» Problem statement
Counting only lines that contain "computer", how many are there in the records below? Give the figure alone.

» Data extract

______

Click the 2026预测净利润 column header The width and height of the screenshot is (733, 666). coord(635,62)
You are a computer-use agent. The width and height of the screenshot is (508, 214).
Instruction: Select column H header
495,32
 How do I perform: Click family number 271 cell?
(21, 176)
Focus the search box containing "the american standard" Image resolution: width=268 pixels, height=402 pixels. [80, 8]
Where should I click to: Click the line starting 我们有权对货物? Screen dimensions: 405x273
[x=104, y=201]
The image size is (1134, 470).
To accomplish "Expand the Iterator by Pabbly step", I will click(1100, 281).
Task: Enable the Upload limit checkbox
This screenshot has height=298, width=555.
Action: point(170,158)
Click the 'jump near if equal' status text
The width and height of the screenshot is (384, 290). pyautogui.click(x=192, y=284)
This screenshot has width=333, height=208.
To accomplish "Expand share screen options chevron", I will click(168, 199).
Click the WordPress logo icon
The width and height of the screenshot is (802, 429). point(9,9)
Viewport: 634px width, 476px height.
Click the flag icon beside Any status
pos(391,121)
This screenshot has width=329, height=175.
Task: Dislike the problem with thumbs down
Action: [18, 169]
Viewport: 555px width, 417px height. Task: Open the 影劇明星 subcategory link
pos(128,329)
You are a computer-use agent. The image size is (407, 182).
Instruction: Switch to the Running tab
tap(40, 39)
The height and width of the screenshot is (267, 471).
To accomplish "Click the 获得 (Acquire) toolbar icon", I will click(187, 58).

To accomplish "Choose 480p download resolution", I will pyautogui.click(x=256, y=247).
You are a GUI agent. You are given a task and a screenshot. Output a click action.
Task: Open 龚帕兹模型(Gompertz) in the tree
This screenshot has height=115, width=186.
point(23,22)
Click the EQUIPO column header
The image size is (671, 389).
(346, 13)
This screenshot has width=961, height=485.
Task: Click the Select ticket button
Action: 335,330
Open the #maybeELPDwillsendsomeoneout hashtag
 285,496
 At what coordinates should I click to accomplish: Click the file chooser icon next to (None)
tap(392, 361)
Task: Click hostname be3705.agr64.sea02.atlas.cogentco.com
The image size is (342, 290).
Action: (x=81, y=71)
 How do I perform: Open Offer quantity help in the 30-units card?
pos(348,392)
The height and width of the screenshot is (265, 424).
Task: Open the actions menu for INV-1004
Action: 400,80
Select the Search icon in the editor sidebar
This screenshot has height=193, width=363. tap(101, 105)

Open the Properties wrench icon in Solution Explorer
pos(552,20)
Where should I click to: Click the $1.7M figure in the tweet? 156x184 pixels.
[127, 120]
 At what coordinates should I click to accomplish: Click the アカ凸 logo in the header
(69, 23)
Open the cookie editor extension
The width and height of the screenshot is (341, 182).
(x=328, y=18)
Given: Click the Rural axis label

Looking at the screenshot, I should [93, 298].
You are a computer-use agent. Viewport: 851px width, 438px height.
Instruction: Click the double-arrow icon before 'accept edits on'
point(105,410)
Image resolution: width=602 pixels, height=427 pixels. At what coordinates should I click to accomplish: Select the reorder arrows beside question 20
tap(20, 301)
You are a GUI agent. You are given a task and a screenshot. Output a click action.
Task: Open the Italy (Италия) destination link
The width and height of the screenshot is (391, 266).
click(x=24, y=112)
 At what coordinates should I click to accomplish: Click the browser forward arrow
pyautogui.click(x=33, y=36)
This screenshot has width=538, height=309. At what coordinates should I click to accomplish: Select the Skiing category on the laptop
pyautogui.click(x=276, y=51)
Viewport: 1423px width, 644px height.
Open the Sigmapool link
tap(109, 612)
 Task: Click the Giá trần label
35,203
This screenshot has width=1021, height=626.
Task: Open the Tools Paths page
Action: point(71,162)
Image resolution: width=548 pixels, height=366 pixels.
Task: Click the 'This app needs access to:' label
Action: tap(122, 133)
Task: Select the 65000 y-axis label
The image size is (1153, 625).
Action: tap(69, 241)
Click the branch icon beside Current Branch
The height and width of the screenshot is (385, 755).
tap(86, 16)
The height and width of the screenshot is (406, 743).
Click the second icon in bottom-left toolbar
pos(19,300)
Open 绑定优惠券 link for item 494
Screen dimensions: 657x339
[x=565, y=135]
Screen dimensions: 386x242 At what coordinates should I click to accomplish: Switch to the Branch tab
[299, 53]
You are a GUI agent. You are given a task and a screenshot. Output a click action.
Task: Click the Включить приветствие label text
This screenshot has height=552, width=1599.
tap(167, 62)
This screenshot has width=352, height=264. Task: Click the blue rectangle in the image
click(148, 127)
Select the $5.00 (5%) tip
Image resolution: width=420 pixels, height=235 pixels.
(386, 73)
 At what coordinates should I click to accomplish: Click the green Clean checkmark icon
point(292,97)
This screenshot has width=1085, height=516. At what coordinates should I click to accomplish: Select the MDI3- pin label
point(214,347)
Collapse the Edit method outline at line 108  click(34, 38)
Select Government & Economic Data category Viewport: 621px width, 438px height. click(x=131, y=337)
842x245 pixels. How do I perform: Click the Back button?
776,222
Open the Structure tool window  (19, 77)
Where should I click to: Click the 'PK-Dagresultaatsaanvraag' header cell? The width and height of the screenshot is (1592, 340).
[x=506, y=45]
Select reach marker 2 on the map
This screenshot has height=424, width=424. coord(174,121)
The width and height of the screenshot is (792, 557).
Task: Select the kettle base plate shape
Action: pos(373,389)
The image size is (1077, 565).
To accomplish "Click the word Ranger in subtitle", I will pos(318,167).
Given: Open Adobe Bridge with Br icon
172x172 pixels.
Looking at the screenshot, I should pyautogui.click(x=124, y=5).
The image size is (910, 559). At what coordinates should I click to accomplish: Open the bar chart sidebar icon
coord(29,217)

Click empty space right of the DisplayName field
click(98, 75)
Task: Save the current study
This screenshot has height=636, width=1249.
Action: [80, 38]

______

» Answer to this task
3